_AUFGABEN_
• a. Prüfen Sie, ob die folgenden Aussagen mit dem Lesetext über den Sommer in London übereinstimmen. Antworten Sie jeweils mit Ja oder Nein und zitieren Sie die entscheidenden Worte des Textes wörtlich: (i) Der Sommer kam früher als in Deutschland. (ii) Im Haus leben nur noch zwei kleine Familien. (iii) Mit der Größe des Kanals hatte man im Text gerechnet.
• b. Schreiben Sie den Lesetext über den Sommer in London im Anschluss an seinen letzten Satz weiter.

_LESETEXT_
....

Samstag, 22. Juni 2013

SOMMER

Der Sommer hat – wie auch in Deutschland – auf sich warten lassen; doch nun ist er angekommen und zwar in voller Gänze. London konnte sich die Woche über an blauem Himmel und Sonne satt sehen und auch ich genieße meine frei Zeit auf der Dachterrasse mit Sicht auf unseren blühend wuchernden Garten. Auch der Rundbrief wird von dem Geruch der Sonnencreme in meiner Nase beeinflusst werden.
Doch auch wenn die Zeit eine lange Zeit unbewegt und im Winter zu verweilen schien, gab es zumindest in unserem Haus große Veränderungen. Es ist zu verkünden, dass nur noch zwei kleine Familien in unserem Haus leben. Somit sind es insgesamt schon vier Familien, mit denen ich in den letzten Monaten in Gemeinschaft zusammengelebt habe, die in ein neues Abenteuer aufgebrochen sind – so wie auch ich bald in ein neues Abenteuer aufbrechen werde.
Momentan ist die Zeit, denke ich, gerade durch eben die Gewissheit des Aufbruchs geprägt. Ich genieße jeden Moment, weil ich mir seiner Vergänglichkeit bewusst bin. Ich genieße jeden Moment, weil ich dann weiterziehen werde, wenn es am Schönsten ist.

London ist mein Zuhause geworden. Letztlich muss ich zugeben, dass ich mich doch ganz schön verliebt habe in die immer brennende Flamme London. Insbesondere die letzten Wochen haben mich überzeugt.
Zum einen ist es die Stadt, die man besser und mit all ihren Nuancen kennenlernt.
Letzte Woche führte mich meine Neugier beispielsweise durch das Kanalsystem Londons. Zwar hatte ich gewusst, dass der Kanal existiert, aber nie hatte ich mit der Größe und Schönheit gerechnet, die mich erwartete. Insbesondere die Ruhe empfindet man im überfüllten London als angenehm und so lasse ich nun beim wöchentlichen Joggen am Kanal die Seele baumeln.

....

_AUSGANGSMATERIAL_
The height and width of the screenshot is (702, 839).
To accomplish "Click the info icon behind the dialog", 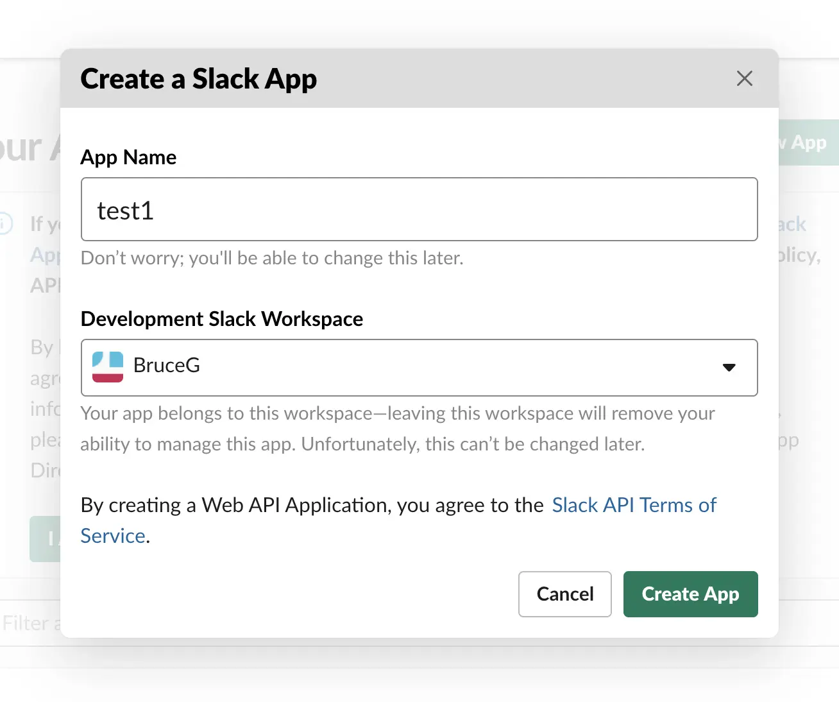I will 5,224.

....

_LÖSUNGEN_
• a.
(i) Nein: „Der Sommer hat – wie auch in Deutschland – auf sich warten lassen“
(ii) Ja: „dass nur noch zwei kleine Familien in unserem Haus leben“
(iii) Nein: „nie hatte ich mit der Größe und Schönheit gerechnet, die mich erwartete“

• b.
Auch einen Hügel habe ich letztendlich in London finden können. Wer sich nun fragt, warum ich einen Hügel gesucht habe, der sollte wissen, dass meine Wurzeln ihr Wasser aus der Wupper ziehen. Und Wuppertaler vermissen nun einmal das bergige, Bergische Land. Wie ich schon sagte, wurde meine Sehnsucht jetzt aber durch den primrose hill befriedigt, der eine wunderschöne Aussicht auf London bietet, und jedes (zumindest Wuppertaler) Herz höher schlagen lässt.

Hauptsächlich liegt es aber natürlich an den Menschen in meinem Umfeld, die mein Herz höher schlagen lassen. Beispielsweise bemerke ich in letzter Zeit immer wieder wie eng meine Beziehung zu meinen Klienten geworden ist. Jede Beziehung ist einzigartig, doch haben sie alle eins gemein; hatte ich anfangs Energie aufwenden müssen, um die Treffen lebendig werden zu lassen, so ist es jetzt die Freude Zeit miteinander verbringen zu dürfen.
Mittlerweile ist man ein eingespieltes Team;
wie schon in meinem ersten Rundbrief berichtet, besuche ich die 98 jährige Emma – wie schon in meinem ersten Rundbrief berichtet, mag sie Whiskey.
Und so ist es schon Tradition, dass wir nach den ausgiebigen Einkäufen, gemeinsam zu Mittag essen und ich ihr danach eine großzügige Portion Whiskey einschenke.
Insbesondere der Umzug in ein Altenheim hat unsere Beziehung intensiviert. Es war kein einfacher Schritt in ein anderes Umfeld zu ziehen, aber umso mehr ist das Aufrechterhalten unserer Traditionen ein wichtiger Schritt ihr neues Zuhause als solches zu akzeptieren.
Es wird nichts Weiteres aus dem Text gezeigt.